The list goes on and on. If this is what Kushner meant by choosing to respond instead of merely asking why — then so much more good is surfacing than the negative. What else can we do?

We can also choose to remember the heroes. Heroes like Victoria Soto (in the center of the picture above).

Media-ite.com reports,

"“Victoria Soto, a 27-year-old teacher at Sandy Hook Elementary School, has emerged as hero in the wake of the tragedy that took place Friday morning.According to reports, Soto told her first-grade students to hide in closets and cabinets (7 were able to hide and 6 were not) as soon as she heard the gunfire. When the shooter approached her classroom, she told him her class had gone to the gym.”"

Having killed Soto and the six visible children, the gunman moved on.

So, I don’t know the answer to this next question but, I will pose it anyway: what would Victoria want us to do now? Give up on innocence? No, because there’s too, too much good going on in our everyday lives to think the world is going to hell in a handbasket.

And… we’ve so much to be thankful for.

Try this experiment: during the day today, look for ten things you are personally thankful for and when you get home tonight, sometime before you go to bed, write them down. Now, I know this sounds strange but, as you’re writing about these things you are truly thankful for, just try and feel depressed at the same time. You can’t, can you? That’s because — and you will find — it’s not possible. Thankfulness is one of the powerful forces and resources in our lives and we can tap it — if we so choose.

One of the great games in my life that I’m thankful for is football. Grown men playing a game on a big grassy field every Sunday afternoon is an ideal I’ve been chasing my whole life. Is there any innocence involved there? You bet, and it’s an innocence I adore.

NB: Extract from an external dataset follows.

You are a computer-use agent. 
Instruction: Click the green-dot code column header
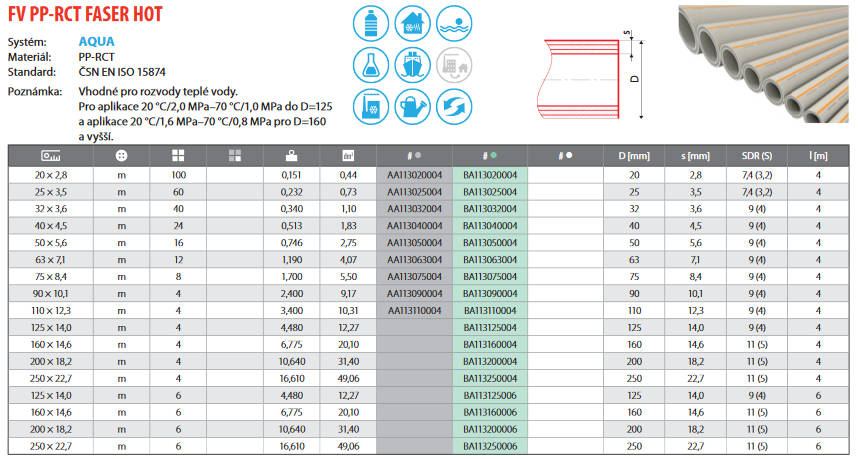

The world does not belong to those who hurt, abuse and mame. Ours is the brightest future of all futures of any society and country that has ever inhabited this planet. Embrace it. We are it.

I don’t want to turn this piece into a referendum on gun control. That being said, I did hear someone say, “I can’t think of one good reason why anyone needs  to own assault weapons.”

No matter what happens in that regard, what I’m more concerned about is our power to choose how we respond. Just as Victor Frankl who outlined in his famous book, “Man’s Search for Meaning” following his release from four different WWII death camps, including Auschwitz, that although humans are destined to suffer, they are at liberty to determine how they deal with it, make meaning of it and then move forward with a renewed sense of purpose.

There was once an old lady planting flowers in her garden by the front sidewalk. As she kneeled and dug the earth for another bulb, she was confronted by some boys with guns who said to her, “Go in the house and get all your money and we won’t kill you.” The old lady kept whistling and planting bulbs. This infuriated the boys and so they yelled at her a second time then a third, “Go in the house and get all your money and we won’t kill you.” Finally, the old lady stopped, lifted her head and said to the boys, “I love flowers… and planting them, so if you’re going to shoot me you go right ahead and do that because I’m busy!” The boys ran away.

We each need the gumption and resolve of this old lady. Remember who you are. Remember what you love. Don’t let anyone move you from your place of happiness.

That old lady didn’t step aside and neither did Victoria Soto.

The sacrificial love of a young teacher like Victoria Soto gives me hope, makes my heart swell and in the face of pain and loss can restore the human psyche to wellness and even provide a bit of solitude.

And, born of this solitude is the belief in innocence, like the innocent individuals that Victoria Soto stood to protect and gave her life for.

Senselessness will come and go.

We should resolve to preserve childhood innocence — as well as our own innocence — if for no other reason than to honor one as courageous as Victoria Soto. But, especially to renew our date with the American dream… the continued pursuit of life, love and happiness.